Bud Selig loves to talk about baseball's tight pennant races, but you won't find much suspense in the American League this season. With the exception of another name popping up on Signature Pharmacy's mailing list, the only drama revolves around how Boston, Cleveland, the Angels and Yankees are planning to set up their postseason rotations.
It's a different story in the National League, where eight teams are still scrambling for the right to join the Mets in the postseason. Maybe it's a function of parity or, in the case of the NL Central, ineptitude on parade. But the rules dictate that somebody has to make the playoffs.
Which players could be difference-makers for contending clubs down the stretch? We take a look at big leaguers who could play pivotal roles in this week's installment of "Starting 9."
Carlos Zambrano, Cubs
Zambrano went 5-1 with a 1.39 ERA in July to win the National League Pitcher of the Month Award. Then he sputtered to an 0-4, 7.06 August, dropped his first decision in September, ripped the Wrigley Field fans and subsequently apologized.

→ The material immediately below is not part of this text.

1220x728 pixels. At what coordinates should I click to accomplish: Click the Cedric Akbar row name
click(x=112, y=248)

The Cubs hope Zambrano righted the course with a dominant performance against Pittsburgh on Saturday. Recent history shows that Zambrano responds well to crises; his extended tear earlier this season came after a dugout blowup with catcher Michael Barrett.

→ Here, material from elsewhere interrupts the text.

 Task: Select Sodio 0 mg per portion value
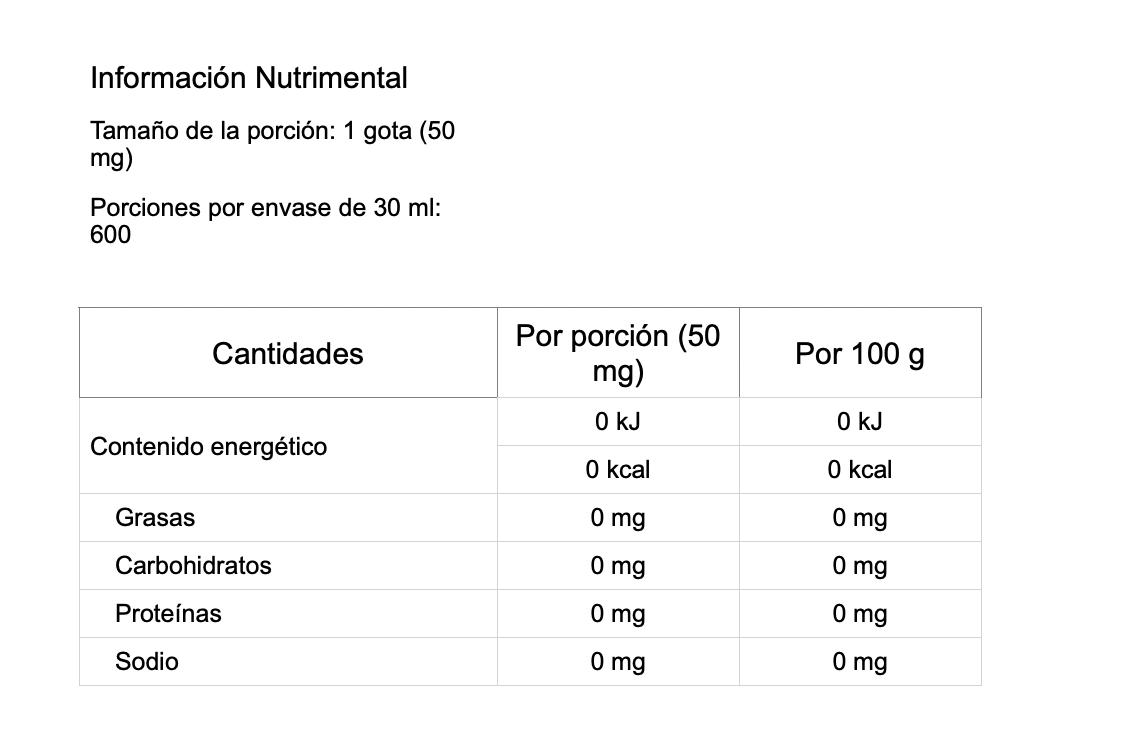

Zambrano has done a poor job of maintaining his composure amid the inevitable bad hops and broken-bat singles. When things go wrong, he can huff and puff, pace and stew with the best of them.
But if he's locked in, Zambrano can combine with fellow 15-game winner Ted Lilly to carry the Cubs across the finish line. Zambrano will pitch the opener of a four-game series in St. Louis on Friday and face Cincinnati next Tuesday on three days' rest. It's time for him to stop acting like a head case and start pitching like a staff ace.
Chris Young, Padres
The Padres seemed poised to take control of the NL West and make an extended run into October with Jake Peavy, Young and Greg Maddux at the top of the rotation. But Young hasn't been himself since rushing back from an oblique injury and hurting his back. He's 0-3 with an 8.35 ERA and 13 walks in 18 1/3 innings in his past four starts.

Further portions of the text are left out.